* _Work task_:
Across all the records, filter for lines with the word "will" and copy them.
______
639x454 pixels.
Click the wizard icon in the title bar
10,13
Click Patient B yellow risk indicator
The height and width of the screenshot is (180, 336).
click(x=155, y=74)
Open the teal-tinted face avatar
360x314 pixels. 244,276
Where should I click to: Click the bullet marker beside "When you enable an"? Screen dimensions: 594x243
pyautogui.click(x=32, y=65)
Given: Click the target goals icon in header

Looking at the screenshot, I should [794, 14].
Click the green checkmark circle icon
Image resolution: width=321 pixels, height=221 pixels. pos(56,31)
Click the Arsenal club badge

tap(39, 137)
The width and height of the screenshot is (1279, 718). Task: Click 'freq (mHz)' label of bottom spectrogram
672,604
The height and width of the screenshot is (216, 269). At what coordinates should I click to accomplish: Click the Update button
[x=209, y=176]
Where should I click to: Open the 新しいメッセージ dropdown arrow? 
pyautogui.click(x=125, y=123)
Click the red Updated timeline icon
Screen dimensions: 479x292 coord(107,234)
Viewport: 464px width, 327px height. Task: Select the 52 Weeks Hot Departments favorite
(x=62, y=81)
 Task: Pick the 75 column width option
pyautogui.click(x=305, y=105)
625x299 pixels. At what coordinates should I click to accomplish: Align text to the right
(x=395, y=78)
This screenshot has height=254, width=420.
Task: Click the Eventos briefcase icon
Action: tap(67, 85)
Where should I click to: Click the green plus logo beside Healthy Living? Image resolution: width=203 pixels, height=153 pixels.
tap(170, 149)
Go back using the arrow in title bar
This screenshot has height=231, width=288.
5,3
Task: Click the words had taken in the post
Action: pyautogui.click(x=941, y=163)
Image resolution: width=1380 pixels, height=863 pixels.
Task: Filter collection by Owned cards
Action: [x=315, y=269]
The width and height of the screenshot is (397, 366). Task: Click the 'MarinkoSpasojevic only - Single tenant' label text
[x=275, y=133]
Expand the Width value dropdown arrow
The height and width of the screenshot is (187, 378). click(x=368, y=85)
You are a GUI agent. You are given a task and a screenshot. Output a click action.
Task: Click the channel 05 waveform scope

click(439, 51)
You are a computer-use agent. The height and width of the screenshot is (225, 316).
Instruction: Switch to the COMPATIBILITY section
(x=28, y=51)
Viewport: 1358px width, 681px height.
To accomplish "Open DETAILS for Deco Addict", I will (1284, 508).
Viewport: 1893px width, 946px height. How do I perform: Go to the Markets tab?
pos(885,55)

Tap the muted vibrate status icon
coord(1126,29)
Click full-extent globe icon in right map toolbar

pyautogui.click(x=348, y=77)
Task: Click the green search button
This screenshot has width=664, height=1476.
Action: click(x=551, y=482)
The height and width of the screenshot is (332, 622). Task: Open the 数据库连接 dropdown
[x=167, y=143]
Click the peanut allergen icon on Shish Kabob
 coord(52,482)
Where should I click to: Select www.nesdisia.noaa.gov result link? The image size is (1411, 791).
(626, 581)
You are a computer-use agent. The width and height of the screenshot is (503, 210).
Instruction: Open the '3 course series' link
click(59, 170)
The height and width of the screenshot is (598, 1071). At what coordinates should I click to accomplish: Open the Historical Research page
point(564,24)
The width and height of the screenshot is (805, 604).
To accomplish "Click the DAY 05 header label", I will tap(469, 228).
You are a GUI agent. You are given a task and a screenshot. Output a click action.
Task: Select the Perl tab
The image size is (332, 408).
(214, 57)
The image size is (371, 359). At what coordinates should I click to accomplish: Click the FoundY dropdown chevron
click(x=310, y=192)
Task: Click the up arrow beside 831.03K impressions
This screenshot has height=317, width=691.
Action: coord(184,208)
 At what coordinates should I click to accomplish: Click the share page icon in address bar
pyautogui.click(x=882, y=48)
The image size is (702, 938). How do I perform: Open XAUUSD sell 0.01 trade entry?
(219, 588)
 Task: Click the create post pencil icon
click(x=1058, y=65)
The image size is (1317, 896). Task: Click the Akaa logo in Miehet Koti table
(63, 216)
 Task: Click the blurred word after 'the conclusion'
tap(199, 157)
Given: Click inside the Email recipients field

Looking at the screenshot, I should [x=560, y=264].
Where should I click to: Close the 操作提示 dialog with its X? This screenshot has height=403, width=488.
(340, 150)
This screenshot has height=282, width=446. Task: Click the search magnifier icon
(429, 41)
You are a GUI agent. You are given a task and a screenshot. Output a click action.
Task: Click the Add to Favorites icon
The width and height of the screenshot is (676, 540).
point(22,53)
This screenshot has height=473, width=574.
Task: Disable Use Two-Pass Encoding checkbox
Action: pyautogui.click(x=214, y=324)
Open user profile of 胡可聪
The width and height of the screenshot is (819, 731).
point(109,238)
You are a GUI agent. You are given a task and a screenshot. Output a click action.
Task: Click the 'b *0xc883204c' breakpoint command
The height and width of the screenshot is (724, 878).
______
* _Your solution_:
To accomplish "Open DETAILS for Deco Addict", I will (1284, 508).
To accomplish "Click the DAY 05 header label", I will tap(469, 228).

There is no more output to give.